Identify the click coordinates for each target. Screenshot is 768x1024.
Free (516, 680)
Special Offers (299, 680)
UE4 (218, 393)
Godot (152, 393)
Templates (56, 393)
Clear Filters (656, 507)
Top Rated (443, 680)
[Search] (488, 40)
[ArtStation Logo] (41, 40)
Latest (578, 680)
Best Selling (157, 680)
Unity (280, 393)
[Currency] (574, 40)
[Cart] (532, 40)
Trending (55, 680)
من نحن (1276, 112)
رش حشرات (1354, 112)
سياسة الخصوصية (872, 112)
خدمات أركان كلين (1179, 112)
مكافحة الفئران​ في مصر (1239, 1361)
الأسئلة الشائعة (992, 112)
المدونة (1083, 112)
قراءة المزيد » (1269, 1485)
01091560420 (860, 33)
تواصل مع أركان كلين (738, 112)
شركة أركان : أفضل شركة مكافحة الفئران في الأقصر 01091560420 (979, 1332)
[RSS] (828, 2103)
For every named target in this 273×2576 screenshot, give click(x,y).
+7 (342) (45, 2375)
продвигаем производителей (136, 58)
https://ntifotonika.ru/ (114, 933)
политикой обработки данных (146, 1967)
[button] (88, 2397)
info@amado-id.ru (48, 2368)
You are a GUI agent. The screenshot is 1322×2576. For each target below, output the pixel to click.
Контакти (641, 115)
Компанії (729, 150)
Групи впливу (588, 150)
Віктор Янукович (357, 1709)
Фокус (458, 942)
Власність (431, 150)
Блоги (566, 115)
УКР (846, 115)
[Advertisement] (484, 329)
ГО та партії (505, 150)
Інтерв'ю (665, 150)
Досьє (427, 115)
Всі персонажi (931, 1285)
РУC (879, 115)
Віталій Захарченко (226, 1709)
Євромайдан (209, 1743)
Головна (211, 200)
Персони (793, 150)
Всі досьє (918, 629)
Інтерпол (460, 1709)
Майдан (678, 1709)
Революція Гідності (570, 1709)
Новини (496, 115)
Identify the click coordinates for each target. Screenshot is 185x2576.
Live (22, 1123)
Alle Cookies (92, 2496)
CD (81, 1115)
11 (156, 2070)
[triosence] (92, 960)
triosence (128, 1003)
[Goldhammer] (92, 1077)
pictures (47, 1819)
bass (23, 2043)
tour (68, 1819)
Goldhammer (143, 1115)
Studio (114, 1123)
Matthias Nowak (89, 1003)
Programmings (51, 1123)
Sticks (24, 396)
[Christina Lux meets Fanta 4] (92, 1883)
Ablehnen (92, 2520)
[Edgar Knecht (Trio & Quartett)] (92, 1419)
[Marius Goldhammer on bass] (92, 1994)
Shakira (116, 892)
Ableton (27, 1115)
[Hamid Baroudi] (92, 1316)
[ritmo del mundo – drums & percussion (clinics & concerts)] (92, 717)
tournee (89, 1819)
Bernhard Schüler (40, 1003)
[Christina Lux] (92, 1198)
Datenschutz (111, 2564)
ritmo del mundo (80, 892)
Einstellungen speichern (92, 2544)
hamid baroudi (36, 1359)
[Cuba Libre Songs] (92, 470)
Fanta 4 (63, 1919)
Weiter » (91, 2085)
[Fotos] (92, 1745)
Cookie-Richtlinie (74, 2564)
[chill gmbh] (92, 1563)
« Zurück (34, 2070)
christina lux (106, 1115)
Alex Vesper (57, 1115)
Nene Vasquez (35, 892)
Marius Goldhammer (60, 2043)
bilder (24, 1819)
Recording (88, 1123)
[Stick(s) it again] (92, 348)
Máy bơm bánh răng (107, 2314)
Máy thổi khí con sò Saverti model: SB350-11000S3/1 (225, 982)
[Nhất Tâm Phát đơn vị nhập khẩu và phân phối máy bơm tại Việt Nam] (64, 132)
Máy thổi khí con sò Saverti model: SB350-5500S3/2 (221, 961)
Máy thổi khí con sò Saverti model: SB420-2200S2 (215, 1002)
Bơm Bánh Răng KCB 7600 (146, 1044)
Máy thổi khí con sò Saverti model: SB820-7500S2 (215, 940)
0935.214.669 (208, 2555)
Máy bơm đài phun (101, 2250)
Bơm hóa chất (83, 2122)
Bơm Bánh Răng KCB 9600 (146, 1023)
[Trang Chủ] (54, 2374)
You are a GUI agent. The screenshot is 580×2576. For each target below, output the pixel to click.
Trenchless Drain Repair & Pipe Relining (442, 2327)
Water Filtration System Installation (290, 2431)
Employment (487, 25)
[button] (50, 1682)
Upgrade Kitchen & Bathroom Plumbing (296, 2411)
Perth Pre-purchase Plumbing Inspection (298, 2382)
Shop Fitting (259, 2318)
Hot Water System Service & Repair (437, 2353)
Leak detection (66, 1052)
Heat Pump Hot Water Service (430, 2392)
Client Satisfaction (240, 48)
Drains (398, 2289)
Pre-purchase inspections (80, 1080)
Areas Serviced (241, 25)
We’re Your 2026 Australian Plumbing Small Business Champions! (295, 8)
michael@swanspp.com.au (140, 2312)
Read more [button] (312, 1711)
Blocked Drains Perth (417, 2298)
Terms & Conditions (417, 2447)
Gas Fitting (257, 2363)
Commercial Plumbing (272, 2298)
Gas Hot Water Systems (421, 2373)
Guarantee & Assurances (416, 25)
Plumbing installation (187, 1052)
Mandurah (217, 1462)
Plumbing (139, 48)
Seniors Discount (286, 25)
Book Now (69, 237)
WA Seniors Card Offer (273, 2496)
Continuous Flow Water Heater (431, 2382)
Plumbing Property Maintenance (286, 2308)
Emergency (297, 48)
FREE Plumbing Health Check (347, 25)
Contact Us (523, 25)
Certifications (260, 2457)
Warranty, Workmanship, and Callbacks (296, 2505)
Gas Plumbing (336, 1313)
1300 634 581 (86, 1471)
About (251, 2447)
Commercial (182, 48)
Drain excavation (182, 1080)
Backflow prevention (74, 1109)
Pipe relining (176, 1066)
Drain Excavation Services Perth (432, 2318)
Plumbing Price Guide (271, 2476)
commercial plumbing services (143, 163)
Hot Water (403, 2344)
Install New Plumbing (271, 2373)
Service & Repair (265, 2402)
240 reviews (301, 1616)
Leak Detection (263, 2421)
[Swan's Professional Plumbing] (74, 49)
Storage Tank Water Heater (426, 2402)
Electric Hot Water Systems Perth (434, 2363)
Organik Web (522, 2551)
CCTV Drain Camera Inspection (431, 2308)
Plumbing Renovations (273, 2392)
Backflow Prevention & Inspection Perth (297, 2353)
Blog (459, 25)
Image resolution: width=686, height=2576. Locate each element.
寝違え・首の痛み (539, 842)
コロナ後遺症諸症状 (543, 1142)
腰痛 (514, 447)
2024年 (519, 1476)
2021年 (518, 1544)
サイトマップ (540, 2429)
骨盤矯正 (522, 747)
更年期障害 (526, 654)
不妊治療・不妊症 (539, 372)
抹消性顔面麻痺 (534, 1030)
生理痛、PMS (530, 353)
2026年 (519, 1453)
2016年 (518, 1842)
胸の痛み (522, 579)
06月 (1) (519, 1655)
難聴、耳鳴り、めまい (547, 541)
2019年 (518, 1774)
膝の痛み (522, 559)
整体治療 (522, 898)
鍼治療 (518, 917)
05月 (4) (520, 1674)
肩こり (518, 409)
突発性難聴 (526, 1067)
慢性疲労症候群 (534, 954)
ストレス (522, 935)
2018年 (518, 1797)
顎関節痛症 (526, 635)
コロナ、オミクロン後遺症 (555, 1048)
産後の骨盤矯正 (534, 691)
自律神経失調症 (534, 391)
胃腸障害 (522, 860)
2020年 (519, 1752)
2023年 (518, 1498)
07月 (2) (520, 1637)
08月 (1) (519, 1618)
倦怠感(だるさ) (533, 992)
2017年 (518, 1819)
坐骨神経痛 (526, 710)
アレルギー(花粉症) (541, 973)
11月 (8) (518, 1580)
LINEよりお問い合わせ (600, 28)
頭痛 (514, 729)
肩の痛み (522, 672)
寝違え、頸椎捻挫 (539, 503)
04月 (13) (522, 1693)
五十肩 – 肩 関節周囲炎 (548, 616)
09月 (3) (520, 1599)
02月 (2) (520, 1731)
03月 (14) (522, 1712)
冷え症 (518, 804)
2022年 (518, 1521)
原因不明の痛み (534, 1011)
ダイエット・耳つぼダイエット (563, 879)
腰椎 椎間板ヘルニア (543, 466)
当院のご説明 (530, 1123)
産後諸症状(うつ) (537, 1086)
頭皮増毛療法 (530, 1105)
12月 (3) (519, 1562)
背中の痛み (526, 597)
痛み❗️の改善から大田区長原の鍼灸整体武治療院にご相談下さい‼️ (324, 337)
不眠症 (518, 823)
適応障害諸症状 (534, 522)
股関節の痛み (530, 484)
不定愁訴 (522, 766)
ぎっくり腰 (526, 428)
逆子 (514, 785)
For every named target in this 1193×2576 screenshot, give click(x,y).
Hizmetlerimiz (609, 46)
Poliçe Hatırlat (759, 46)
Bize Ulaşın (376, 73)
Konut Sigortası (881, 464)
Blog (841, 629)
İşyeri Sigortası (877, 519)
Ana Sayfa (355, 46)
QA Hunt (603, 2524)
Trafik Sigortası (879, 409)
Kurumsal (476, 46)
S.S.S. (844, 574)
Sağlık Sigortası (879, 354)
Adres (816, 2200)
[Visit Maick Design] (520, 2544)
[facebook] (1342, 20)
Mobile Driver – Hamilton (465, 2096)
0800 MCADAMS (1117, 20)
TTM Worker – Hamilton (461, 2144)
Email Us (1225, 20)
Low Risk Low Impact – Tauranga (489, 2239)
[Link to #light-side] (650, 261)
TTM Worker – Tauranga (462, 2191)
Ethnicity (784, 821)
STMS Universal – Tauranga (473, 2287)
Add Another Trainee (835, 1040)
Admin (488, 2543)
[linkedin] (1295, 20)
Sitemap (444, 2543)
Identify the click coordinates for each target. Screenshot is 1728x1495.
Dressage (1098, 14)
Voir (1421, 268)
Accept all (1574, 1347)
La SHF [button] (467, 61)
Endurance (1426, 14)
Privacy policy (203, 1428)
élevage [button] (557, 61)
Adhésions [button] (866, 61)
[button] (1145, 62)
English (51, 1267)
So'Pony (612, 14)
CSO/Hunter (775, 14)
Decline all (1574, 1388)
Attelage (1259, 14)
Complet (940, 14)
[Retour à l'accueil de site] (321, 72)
━━━━━━
Apply a filter for "output" to the data above, then copy each line that matches.

PROBLEM SOLUTION:
You are a GUI agent. The screenshot is 1322×2576. For each target below, output the pixel to click.
You are a GUI agent. The screenshot is 580×2576. For each target below, output the pixel to click.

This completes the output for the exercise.